ヴィーガンでもベジタリアンでもない。野菜料理の可能性を問う

フランク・フォルシェフ

健康への関心の高まりや環境配慮の観点から、最近ますます“菜食”や“プラントベース”が注目を集めている。しかしベルギーには、30年以上も前から「野菜をもっと食卓の中心に据えよう」という活動を続けているシェフがいる。

フランク・フォルシェフは、野菜に可能性を見出し、1989年にレストラン「シール・ピノック」を開店。2005年には、野菜料理の啓蒙活動にさらに専念するため、店を売却。
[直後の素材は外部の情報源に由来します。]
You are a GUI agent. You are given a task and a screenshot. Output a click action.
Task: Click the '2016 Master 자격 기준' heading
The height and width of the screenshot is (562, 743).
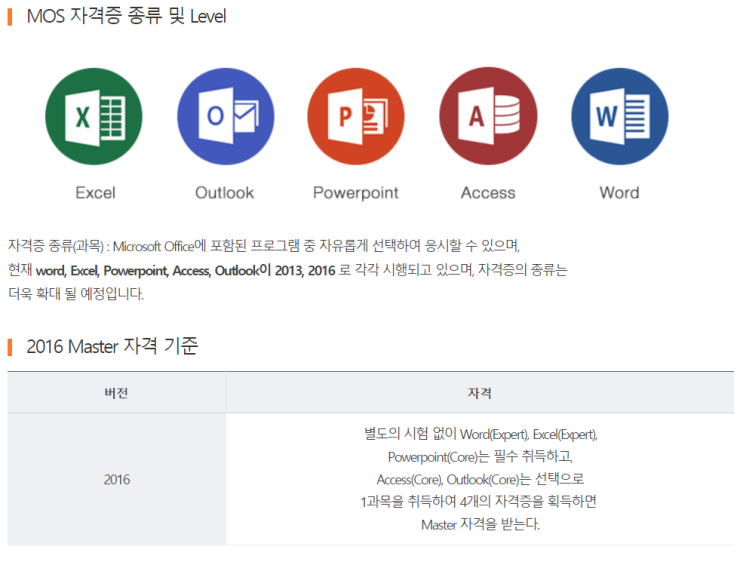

コンサルタント活動を行いながら、2009年に現在の活動の元となる団体「We’re Smart Green Guide」を設立。2013年に、野菜料理が食べられるレストランのガイドブックの刊行もスタートした。

もともとは紙媒体だったが、デジタル化の流れと共に、オンラインでランキングの発表に移行。11月にスペインで「トップ100ベジタブルレストラン」を発表する。

自らの活動は「ヴィーガン」や「ベジタリアン」の推進活動とは一線を画すると語るフォルシェフの目指すものとは。来日時にインタビューした。

──そもそも、フォルシェフと野菜との関わりはどういったところから始まったのでしょうか?

40年ほど前、両親がワイナリー 「ドメーヌ・テンプルベルグ」を始めました。いまや、ベルギーで最も古いワイナリーの一つとなっていますが、その環境により、子どもの頃からぶどう畑で遊んだり、仕事を手伝ったりと、農や植物との関わりがとても深かったのです。

母は、この地域の名産の野菜、エンダイブ、白桃、イチゴ、カリフラワー、アスパラガスなど旬の野菜を使って、シンプルだけれどもおいしい料理を作ってくれました。

また、両親と共に、休みごとにワイン醸造所やレストランを訪れていたので、自然に料理の世界に引かれるようになり、シェフの道を選びました。料理にもっと野菜を取り入れるべきだと感じるようになったのは、7年間を過ごしたブリュッセルの三つ星フランス料理店「ラ・ヴィラ・ロレーヌ」のシェフとともにタイに招聘された時のことです。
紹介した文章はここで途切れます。